"""Guards for the multi-container Hermes WebUI install surface."""

from __future__ import annotations

from pathlib import Path
import runpy

from setuptools import Distribution
import setuptools


REPO_ROOT = Path(__file__).resolve().parent.parent


def _is_under(path: str, root: Path) -> bool:
    try:
        Path(path).resolve().relative_to(root.resolve())
    except ValueError:
        return False
    return True


def test_docker_context_includes_license_file() -> None:
    """PEP 639 license-files metadata must resolve inside the Docker image."""
    dockerignore = (REPO_ROOT / ".dockerignore").read_text(encoding="utf-8")
    active_lines = [
        line.strip()
        for line in dockerignore.splitlines()
        if line.strip() and not line.lstrip().startswith("#")
    ]

    assert "LICENSE" not in active_lines


def test_setup_uses_temporary_outputs_when_source_tree_is_read_only(
    monkeypatch,
) -> None:
    """WebUI installs from read-only /opt/hermes must not write build metadata."""
    captured: dict[str, object] = {}

    def capture_setup(**kwargs: object) -> None:
        captured.update(kwargs)

    monkeypatch.setattr(setuptools, "setup", capture_setup)
    namespace = runpy.run_path(str(REPO_ROOT / "setup.py"))
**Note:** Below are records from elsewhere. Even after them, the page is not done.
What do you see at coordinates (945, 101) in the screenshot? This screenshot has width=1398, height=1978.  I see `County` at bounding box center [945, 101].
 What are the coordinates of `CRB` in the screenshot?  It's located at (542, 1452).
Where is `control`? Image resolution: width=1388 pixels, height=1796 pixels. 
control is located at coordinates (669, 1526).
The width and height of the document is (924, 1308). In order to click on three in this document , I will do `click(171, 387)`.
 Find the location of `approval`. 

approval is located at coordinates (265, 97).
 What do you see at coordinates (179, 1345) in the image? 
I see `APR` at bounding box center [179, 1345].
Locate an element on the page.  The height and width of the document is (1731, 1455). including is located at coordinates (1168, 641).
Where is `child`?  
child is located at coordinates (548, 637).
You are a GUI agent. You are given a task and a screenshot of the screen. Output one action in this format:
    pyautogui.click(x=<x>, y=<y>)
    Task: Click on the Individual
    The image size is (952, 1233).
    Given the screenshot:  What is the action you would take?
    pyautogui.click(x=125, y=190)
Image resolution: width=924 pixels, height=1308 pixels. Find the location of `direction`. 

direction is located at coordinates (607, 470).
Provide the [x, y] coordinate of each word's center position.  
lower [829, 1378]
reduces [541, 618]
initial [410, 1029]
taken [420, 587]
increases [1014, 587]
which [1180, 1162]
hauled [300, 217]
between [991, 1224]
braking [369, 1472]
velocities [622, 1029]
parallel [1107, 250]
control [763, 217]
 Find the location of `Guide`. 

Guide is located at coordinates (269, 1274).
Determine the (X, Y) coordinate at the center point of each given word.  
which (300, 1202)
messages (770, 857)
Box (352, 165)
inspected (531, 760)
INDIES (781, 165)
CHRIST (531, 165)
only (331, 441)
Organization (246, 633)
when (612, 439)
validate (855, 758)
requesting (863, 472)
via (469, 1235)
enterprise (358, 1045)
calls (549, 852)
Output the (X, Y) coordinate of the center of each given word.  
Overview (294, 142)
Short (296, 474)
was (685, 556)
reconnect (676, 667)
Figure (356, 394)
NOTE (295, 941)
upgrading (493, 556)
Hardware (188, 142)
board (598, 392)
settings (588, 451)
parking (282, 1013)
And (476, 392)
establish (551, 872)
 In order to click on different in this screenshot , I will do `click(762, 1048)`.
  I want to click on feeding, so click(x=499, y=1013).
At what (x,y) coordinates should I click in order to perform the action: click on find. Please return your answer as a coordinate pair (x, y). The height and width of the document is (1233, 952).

    cmdclass = captured["cmdclass"]
    monkeypatch.setitem(
        cmdclass["build"].finalize_options.__globals__,
        "_source_tree_is_writable",
        lambda: False,
    )
    monkeypatch.setitem(
        cmdclass["egg_info"].finalize_options.__globals__,
        "_source_tree_is_writable",
        lambda: False,
    )

    build_cmd = cmdclass["build"](Distribution())
    build_cmd.initialize_options()
    build_cmd.finalize_options()
    assert not _is_under(build_cmd.build_base, REPO_ROOT)
    assert Path(build_cmd.build_base).name.startswith("hermes-agent-build")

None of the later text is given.